Reconhecer essa herança é fundamental para compreender a importância da terapia afirmativa. Essa abordagem surge justamente como uma resposta ética e crítica a essas práticas, buscando construir um espaço de acolhimento e respeito. Diferente de intervenções que pretendem corrigir, reverter ou adequar a sexualidade e o gênero das pessoas, a terapia afirmativa parte do princípio de que não há nada a ser consertado. O que existe é uma identidade legítima, que merece ser afirmada, fortalecida e vivida em sua plenitude.
Quando falamos em saúde mental da população LGBTI+, precisamos considerar também o chamado estresse de minoria. Ele acontece quando alguém, por pertencer a um grupo historicamente discriminado, enfrenta situações constantes de preconceito, exclusão e violência. Isso pode aparecer em diferentes lugares: na família, no trabalho, na escola, nas ruas.
Essas experiências acabam deixando marcas profundas, que podem se manifestar em forma de ansiedade, depressão, isolamento, dificuldade de construir vínculos e até pensamentos de não querer mais viver. Não é a identidade em si que causa sofrimento, mas o modo como a sociedade trata quem se afasta da norma heterossexual e cisgênera.
A terapia afirmativa reconhece esse cenário e oferece um espaço seguro para falar sobre essas dores. Mais do que isso, busca ajudar cada pessoa a encontrar caminhos de fortalecimento, autonomia e valorização da própria história, transformando a experiência de exclusão em possibilidade de vida mais plena e autêntica.
Na prática, a terapia afirmativa oferece um espaço seguro e sem julgamentos, no qual é possível:
Explorar sentimentos, relações e experiências de forma livre;
Fortalecer autoestima e identidade;
Refletir sobre como o contexto social impacta a vida pessoal;
Desenvolver recursos para lidar com discriminação e exclusão;
Apoiar processos de autodescoberta, aceitação e afirmação.

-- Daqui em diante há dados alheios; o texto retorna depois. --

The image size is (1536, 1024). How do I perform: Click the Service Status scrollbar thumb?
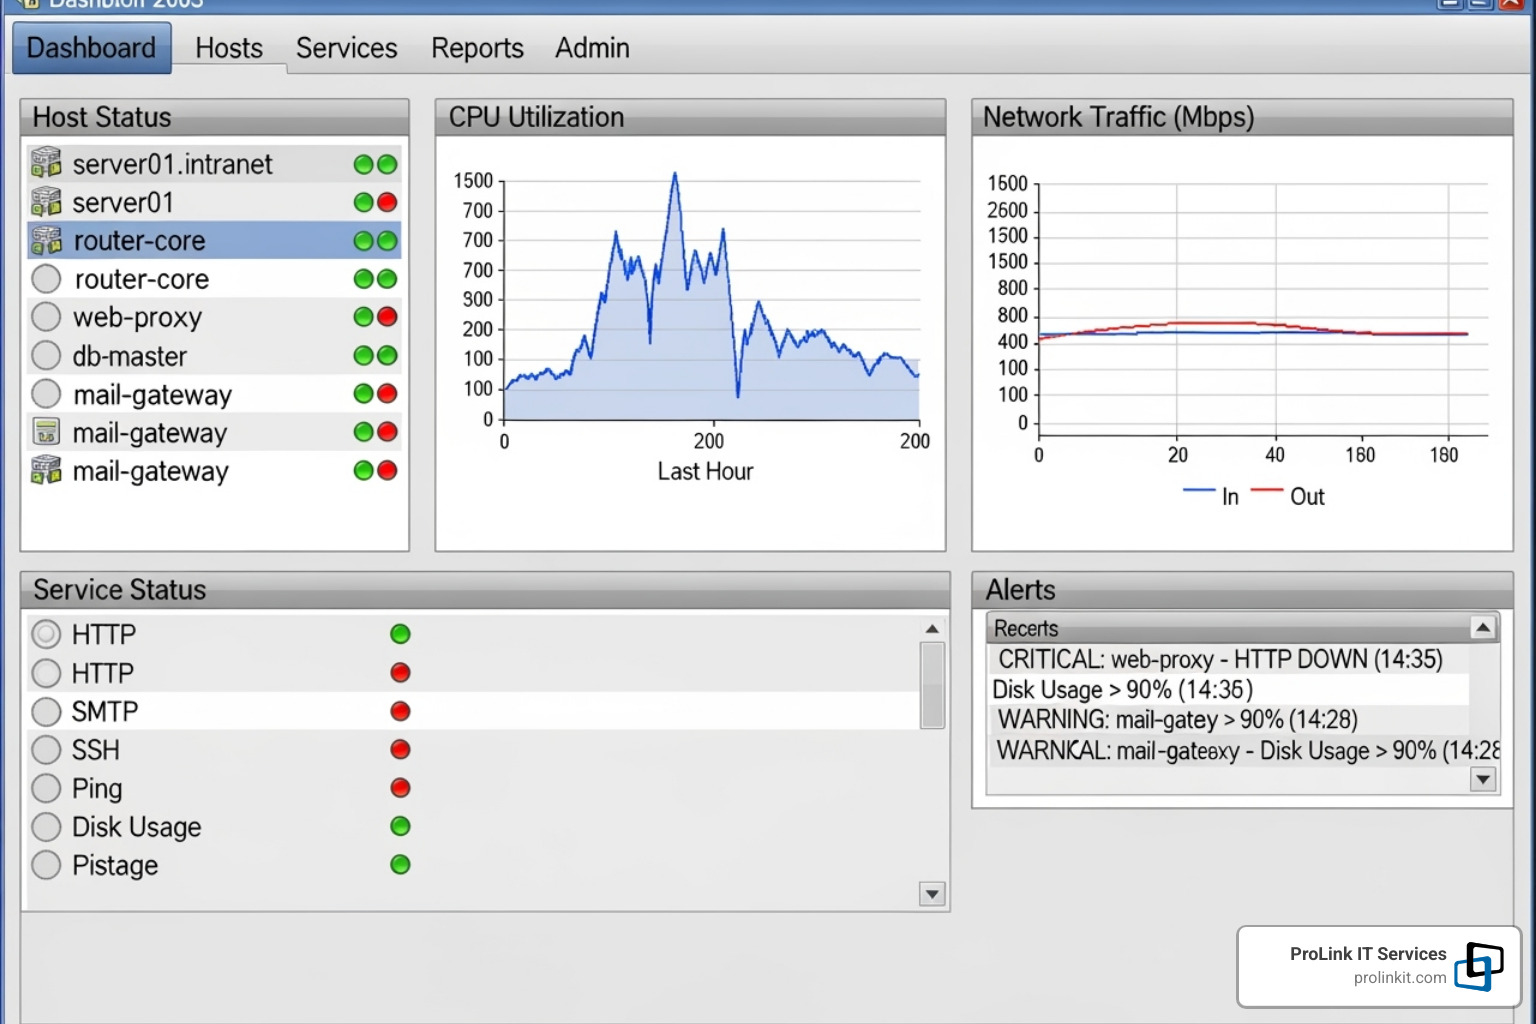(x=932, y=685)
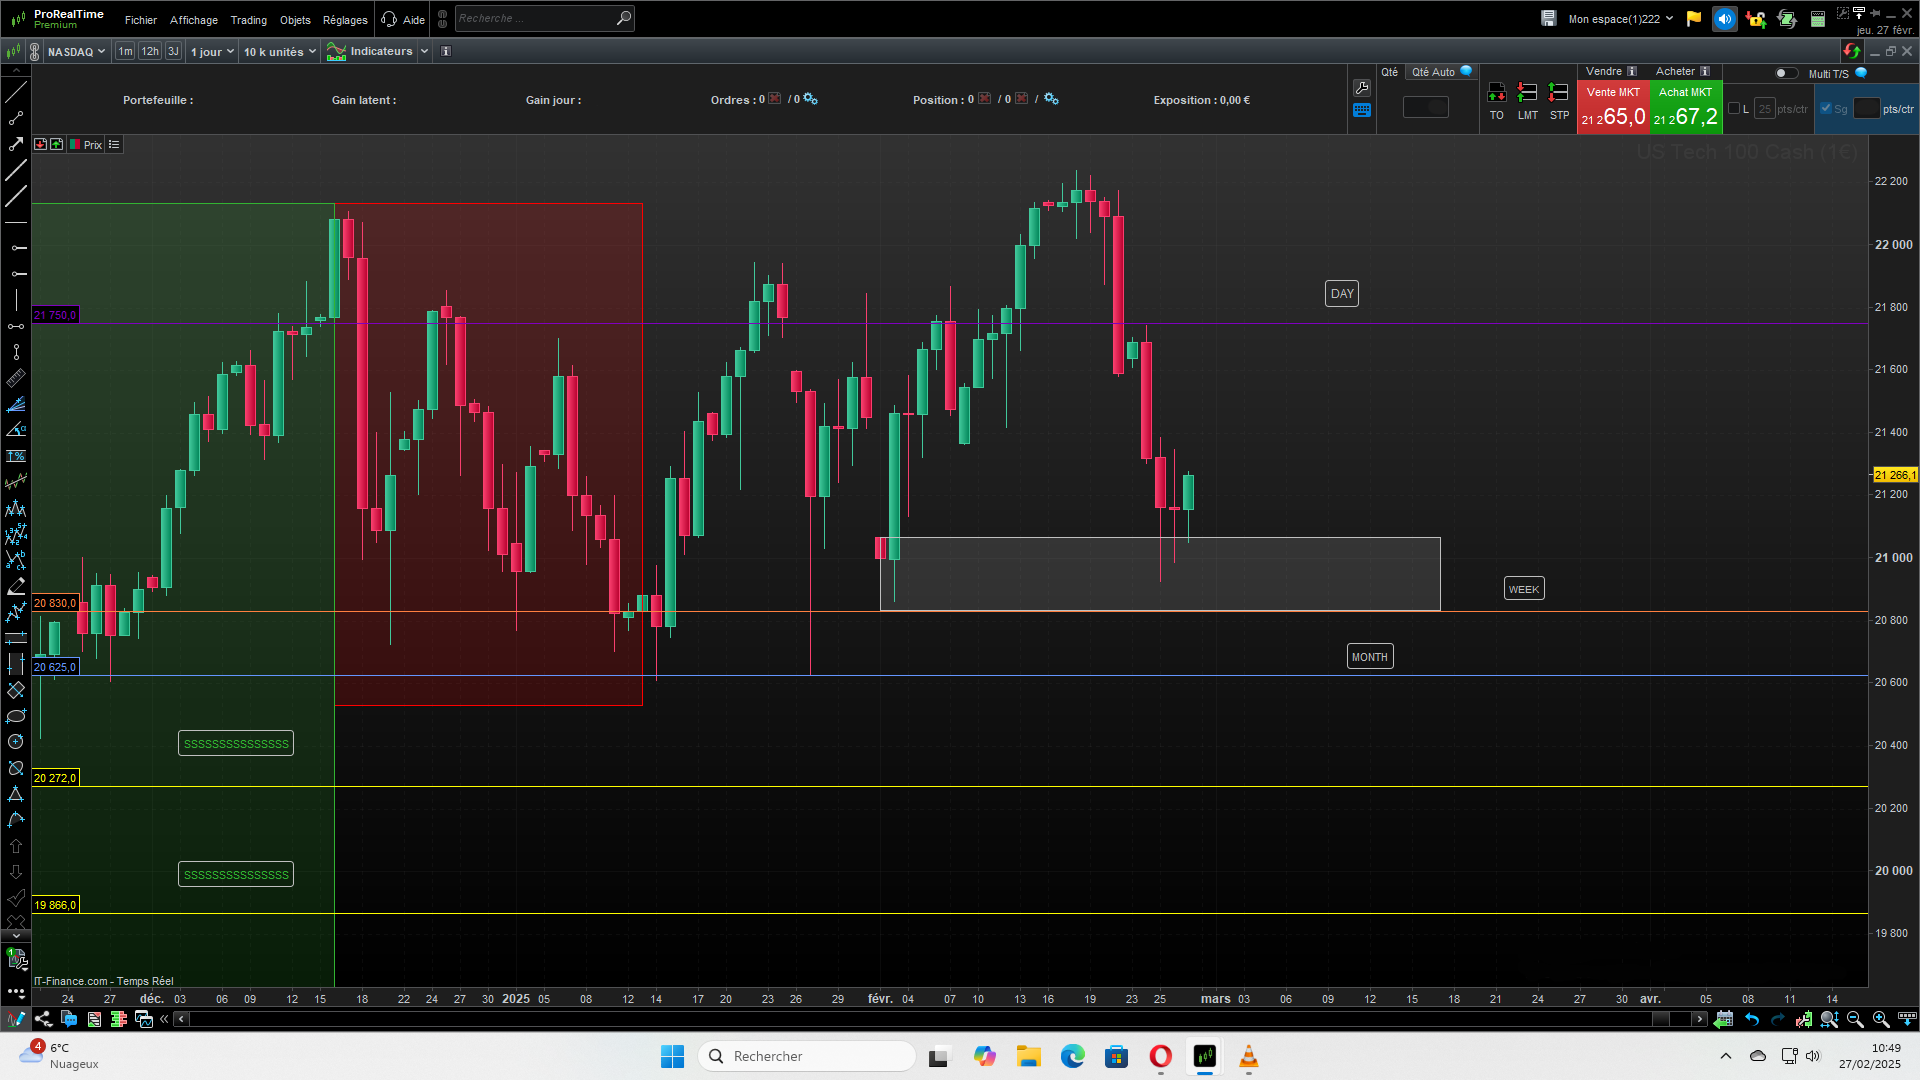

Mais do que uma técnica, a terapia afirmativa é um posicionamento ético e político: promover saúde mental com empatia, respeito e compromisso com os direitos humanos, reafirmando que cada pessoa tem o direito de viver de acordo com quem realmente é.

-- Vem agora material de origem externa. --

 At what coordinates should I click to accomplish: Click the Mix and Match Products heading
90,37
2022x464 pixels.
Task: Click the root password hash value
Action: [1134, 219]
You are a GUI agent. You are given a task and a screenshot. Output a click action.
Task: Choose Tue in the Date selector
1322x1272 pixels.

Como trabalhamos a Terapia Afirmativa na Prática Psicanalítica?
A psicanálise oferece instrumentos e sensibilidades que se mostram especialmente úteis para a terapia afirmativa. Isso porque permite olhar para o sujeito em sua singularidade, ao mesmo tempo em que reconhece como a cultura, a linguagem e as normas sociais atravessam sua vida psíquica.
Na prática psicanalítica, isso significa:
Escuta sensível aos atravessamentos sociais: atenta ao que é dito, mas também aos silêncios, às tensões e às marcas culturais que estruturam a narrativa de cada sujeito.
Interrogar pressupostos normativos: questionar categorias cristalizadas que, ao se apresentarem como universais, acabam excluindo ou marginalizando dissidências.
Analisar o impacto da normatividade na subjetividade: compreender como a heteronormatividade, a cisnormatividade e o estigma podem produzir sofrimento psíquico, e trabalhar para acolher e ressignificar essas experiências.
Fazer do setting terapêutico um espaço politicamente implicado: reconhecendo que não existe neutralidade absoluta, o analista se responsabiliza por suas próprias posições, preconceitos inconscientes e formas de poder.
Dar lugar à singularidade: ao invés de generalizações ou classificações rígidas, trabalhar a partir da experiência única de cada pessoa, reconhecendo sua identidade e subjetividade como legítimas.
Assim, a terapia afirmativa em uma perspectiva psicanalítica se consolida como um espaço de resistência e criação, onde é possível sustentar a singularidade de cada sujeito frente às normatividades sociais, e construir um processo de cuidado que reafirma a dignidade e a potência de ser quem se é.